When you `throw` something, this is what is returned from the function. To propagate it, you just return it, using the usual function return mechanisms. It's "zero-cost" because it the cost is exactly the same as normal returns from a function.

Except that bit check after each call is required which is neglectable for some function calls, but it's summing up rapidly for the whole amount of modularization. Further, the space for the return value in the caller needs to be widened in some cases.

Only if you want to use traditional dynamically-allocated exceptions. If you only need error codes, no polymorphism is needed.

Checking the bit flag is runtime polymorphism, checking the type field against the catches is runtime polymorphism, checking what the typeid tells about the context type is runtime polymorphism. Checking the type of information behind the context pointer in case of non error codes is runtime polymorphism. The only difference is it is coded somewhat more low level and is a bit more compact than a class object. What if we use structs for exceptions where the first field is the type and the second field the string message pointer/or error code?


The traditional implementation of stack unwinding bypasses normal function return mechanisms. It's basically a glorified longjmp() to the catch block, augmented with the automatic destruction of any objects that might need destruction on the way up the call stack.

It depends. There are two ways I know, either jumping or decrementing the stack pointer and read out the information in the exception tables.



Turns out, the latter is not quite so simple in practice. In order to properly destroy objects on the way up to the catch block, you need to store information about what to destroy somewhere.

I can't imagine why this is different in your case, this is generally the problem of exception handling independent of the underlying mechanism. Once the pointer of the first landing pad is known, the control flow continues as known before until the next error is thrown.
You also need to know where the catch blocks are so that you know where to land.
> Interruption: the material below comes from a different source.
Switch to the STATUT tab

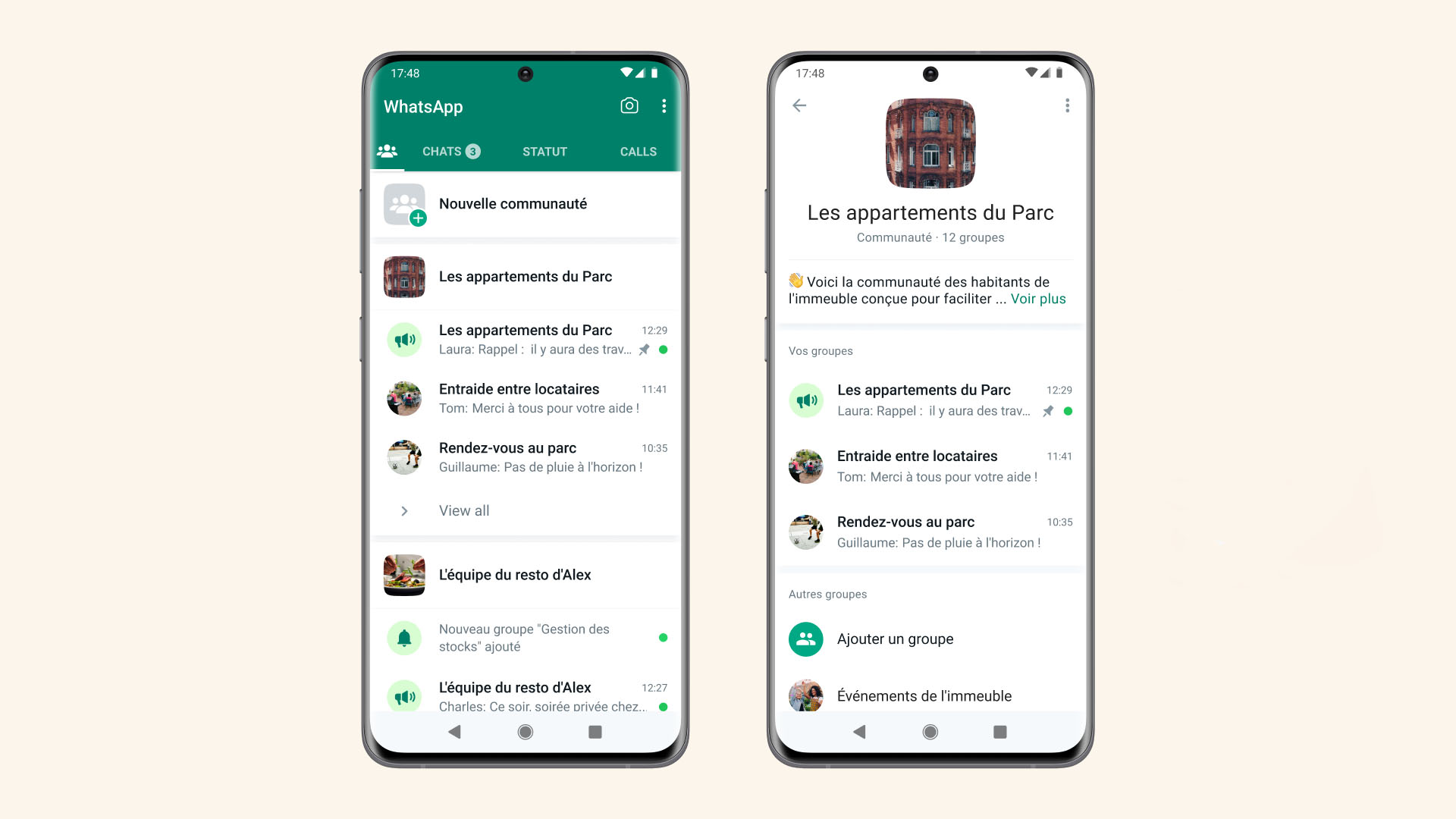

Once you land, you need to know how to match the exception type to what the catch block expects, etc.. To implement this, every function needs to setup standard stack frames so that libunwind knows how to unwind the stack.

Touché, that's better in case of error returns.

It also requires exception tables, an LSDA (language-specific data area) for each function, personality functions, etc.. A whole bunch of heavy machinery just to get things to work properly.


Why would you want to insert it into a list? The context field is a type-erased pointer-sized value. It may not even be a pointer.


Good point, I don't know if anyone tries to gather errors in an intermediate list which is passed to certain handlers. Sometimes exceptions are used as control flow elements though that isn't good practice.


It's not about class vs. non-class (though Error being a struct rather than a class is important for @nogc support). It's about how exception throwing is handled. The current stack unwinding implementation is too heavyweight for what it does; we want it replaced with something simpler and more pay-as-you-go.

I agree, that fast exceptions are worthwhile for certain areas as opt-in, but I don't want them to replace non-fast exceptions because of the runtime impact of normal running code.

That's the whole point of Sutter's proposal: they are all unified with the universal Error struct. There is only one "backend": normal function return values, augmented as a tagged union to distinguish between normal return and error return. We are throwing out nonlocal jumps in favor of normal function return mechanisms. We are throwing out libunwind and all the heavy machinery it entails.

This is about *replacing* the entire exception handling mechanism, not adding another alternative (which would make things even more complicated and heavyweight for no good reason).

Oh, no please not. Interestingly we don't use longjmp in default exception handling, but that would be a good alternative to Herb Sutter’s proposal because exceptions are likewise faster, but have likewise an impact on normal running code in case a new landing pad have to be registered. But interestingly, the occurrence of this is much more seldom than checking the return value after each function.